HONG KONG (Reuters) - Stem cell researchers in Hong Kong and the United States are trying to grow spare parts for the human heart that may be ready for tests on people within five years, they said on Thursday.
Scientists have already made basic heart muscle from stem cells, but the Hong Kong-led team wants to refine it so it can replace any part damaged in heart attacks, and to recreate the natural pacemaker, where the heartbeat originates.
"When you get a heart attack, there is a small time window for a cure when the damage is still small. You can cure with a patch, a small tissue, so you won't progress to late stage heart failure," said team leader Ronald Li, director of the University of Hong Kong's Stem Cell & Regenerative Medicine Consortium.

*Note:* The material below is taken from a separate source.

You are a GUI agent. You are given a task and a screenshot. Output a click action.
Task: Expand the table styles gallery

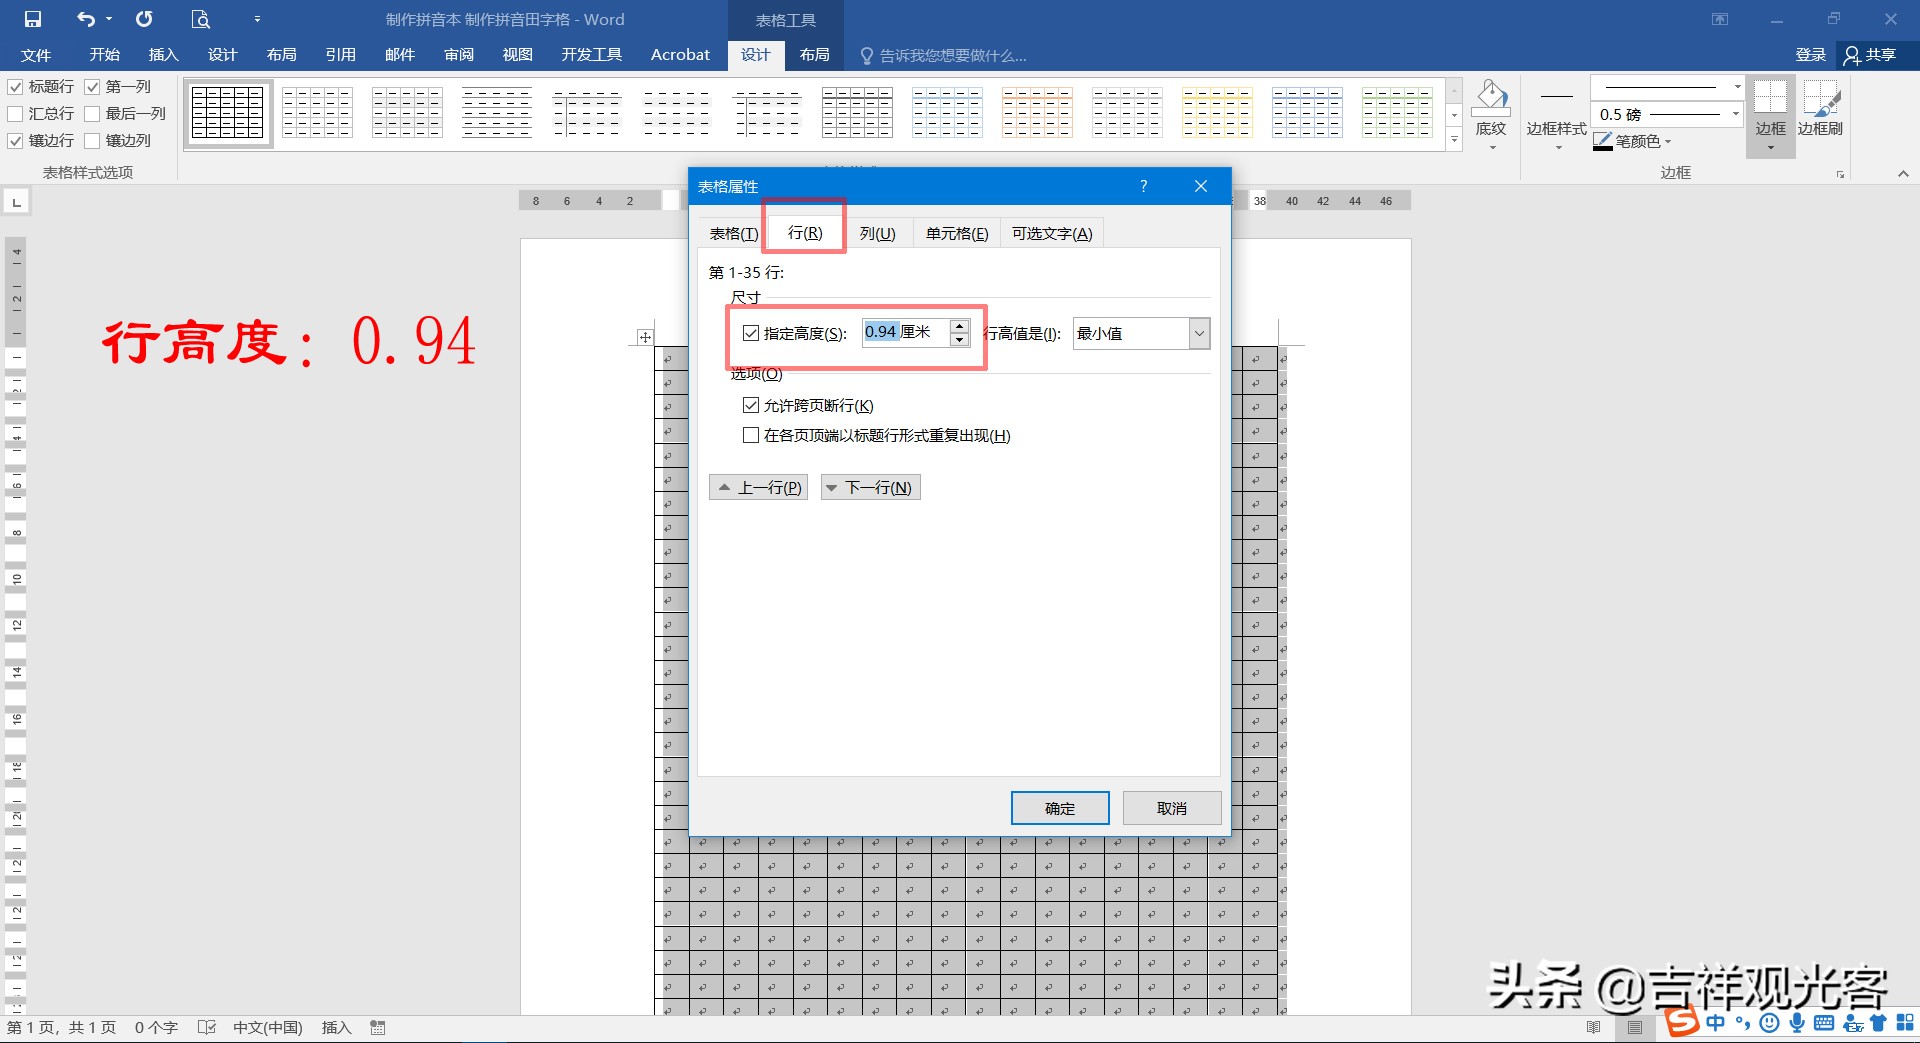[x=1454, y=140]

"We have the muscle strip now, but we want it to mimic what we see in the native heart better, (and) that requires engineering," Li told Reuters in an interview.
An organ or section of tissue grown from a person's stem cells can, in general, be surgically implanted only in that same person because of immune-compatibility issues.
"There are many different types of heart cells. If cells that are responsible for electricity aren't going right, you get arrhythmias or heart rhythm disturbances. There are heart muscle cells that do mechanical heart pumping that work all the time."
The team will use human embryonic stem cell lines to build these human heart muscle strips in the laboratory, as well as the natural pacemaker tissue for people with arrhythmia, or irregular heartbeat.
They plan first to transplant these muscle strips and pacemakers into pigs, and, if successful, to move to human clinical trials, in which they will transplant parts of the heart that are grown using the patients' own stem cells in about five years.
"The question is whether we can put it in the heart to integrate with the recipient organ. Even if it becomes integrated, will it last?" Li said.
He added that the team chose to use pigs because porcine hearts were anatomically and functionally more similar to human hearts.
"I am hoping that at the end of the five years, we will have a number of blueprints for designing different prototypes that can be tested," he said.
So-called adult stem cells are the body's source of all cells for the maintenance and repair of tissues. They can generate all the cell types of the organ from which they originate. Because of their ability to generate different types of cells, to multiply and extend their own lifespans, scientists hope to harness stem cells to treat a variety of diseases and disorders, including cancer, diabetes and injuries.
As well as the Hong Kong experts, the team will include scientists from the Harvard Stem Cell Institute, National Institutes of Health (NIH) and the Mount Sinai School of Medicine in the United States.